To support this work, BPC completed various tasks designed to de-risk technical aspects of the project. These included commissioning fluid inclusion analyses from Fluid Inclusion Technologies on retained core and cuttings from three historical wells drilled in the Bahamas that offset BPC’s acreage.
All three wells demonstrated the presence of oil migration with a signature that indicates light oil across multiple horizons. Results suggest an active, local oil-generative source rock capable of generating large hydrocarbon volumes.
In addition, multiple source rocks are likely present based on API gravity variations within the inclusions.
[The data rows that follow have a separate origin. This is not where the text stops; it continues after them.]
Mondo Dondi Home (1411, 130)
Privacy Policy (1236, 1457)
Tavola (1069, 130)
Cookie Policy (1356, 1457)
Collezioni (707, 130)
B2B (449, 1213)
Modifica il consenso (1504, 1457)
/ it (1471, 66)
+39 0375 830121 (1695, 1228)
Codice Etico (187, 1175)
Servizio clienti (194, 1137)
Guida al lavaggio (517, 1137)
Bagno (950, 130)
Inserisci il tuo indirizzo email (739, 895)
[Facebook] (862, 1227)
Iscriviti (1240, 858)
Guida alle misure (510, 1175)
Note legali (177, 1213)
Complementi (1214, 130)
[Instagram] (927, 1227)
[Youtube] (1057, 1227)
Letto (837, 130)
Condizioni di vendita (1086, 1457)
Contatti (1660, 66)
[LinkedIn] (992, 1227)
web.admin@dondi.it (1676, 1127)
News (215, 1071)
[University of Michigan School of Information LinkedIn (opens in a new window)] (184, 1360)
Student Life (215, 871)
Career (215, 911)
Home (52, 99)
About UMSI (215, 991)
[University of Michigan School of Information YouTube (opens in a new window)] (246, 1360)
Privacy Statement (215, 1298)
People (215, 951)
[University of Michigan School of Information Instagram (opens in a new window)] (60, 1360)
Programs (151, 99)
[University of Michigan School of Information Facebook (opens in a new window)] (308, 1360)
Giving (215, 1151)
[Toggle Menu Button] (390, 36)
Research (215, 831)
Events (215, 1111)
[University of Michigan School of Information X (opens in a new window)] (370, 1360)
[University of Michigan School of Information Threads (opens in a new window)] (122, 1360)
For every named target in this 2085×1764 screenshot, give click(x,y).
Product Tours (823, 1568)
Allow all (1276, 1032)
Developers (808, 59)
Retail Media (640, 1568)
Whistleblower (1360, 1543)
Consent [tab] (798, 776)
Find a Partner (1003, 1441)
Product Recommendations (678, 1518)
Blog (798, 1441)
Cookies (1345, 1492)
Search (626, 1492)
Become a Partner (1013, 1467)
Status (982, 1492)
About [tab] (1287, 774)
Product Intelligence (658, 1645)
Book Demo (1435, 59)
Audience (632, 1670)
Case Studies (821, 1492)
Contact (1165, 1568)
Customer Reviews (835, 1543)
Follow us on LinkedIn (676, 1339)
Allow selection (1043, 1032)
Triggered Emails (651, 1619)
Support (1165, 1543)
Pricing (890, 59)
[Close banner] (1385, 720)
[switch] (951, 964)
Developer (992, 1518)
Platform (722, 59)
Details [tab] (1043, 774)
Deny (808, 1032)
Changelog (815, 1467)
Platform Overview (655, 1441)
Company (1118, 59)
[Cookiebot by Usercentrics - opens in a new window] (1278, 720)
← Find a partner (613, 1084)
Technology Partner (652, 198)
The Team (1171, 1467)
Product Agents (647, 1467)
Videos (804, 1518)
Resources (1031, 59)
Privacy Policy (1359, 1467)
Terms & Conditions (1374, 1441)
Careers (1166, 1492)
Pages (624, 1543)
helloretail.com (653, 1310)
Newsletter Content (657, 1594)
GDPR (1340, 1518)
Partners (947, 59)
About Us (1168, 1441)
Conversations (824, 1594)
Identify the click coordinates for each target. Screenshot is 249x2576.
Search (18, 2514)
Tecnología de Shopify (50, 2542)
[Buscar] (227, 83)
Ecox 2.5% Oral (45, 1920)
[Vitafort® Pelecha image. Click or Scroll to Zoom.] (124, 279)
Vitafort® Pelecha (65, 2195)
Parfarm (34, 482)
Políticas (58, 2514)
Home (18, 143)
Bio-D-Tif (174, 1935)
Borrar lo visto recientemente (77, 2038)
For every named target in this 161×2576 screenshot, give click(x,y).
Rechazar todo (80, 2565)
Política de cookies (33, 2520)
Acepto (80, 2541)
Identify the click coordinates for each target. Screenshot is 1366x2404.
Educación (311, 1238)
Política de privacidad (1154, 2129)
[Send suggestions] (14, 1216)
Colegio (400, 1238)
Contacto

BPC completed another program to substantially re-engineer its planned first well, based on 3D seismic data; comparison of historic drilling performance in the Bahamas and for similar wells elsewhere, establishing “technical limits;” and work with third-party companies to incorporate modern technologies in the well equipment design in order to maximize the rate of penetration.
Additionally, the company engaged a rig broker to review rig options, in light of globally falling rig rates and increased availability. BPC now anticipates a cost for the initial exploration well (inclusive of appropriate contingencies and ensuring safety and environmental procedures) in the $50-$60 million range, well below its previous estimates.
After updating its economic models to reflect current global oil prices, reduced well costs other factors such as the project’s proximity to existing infrastructure, BPC believes that the minimum field size for an economic development is less than 200 MMbbl, with a break-even oil price of $30-$40/bbl, meaning that the project would be profitable even in a lower oil price environment.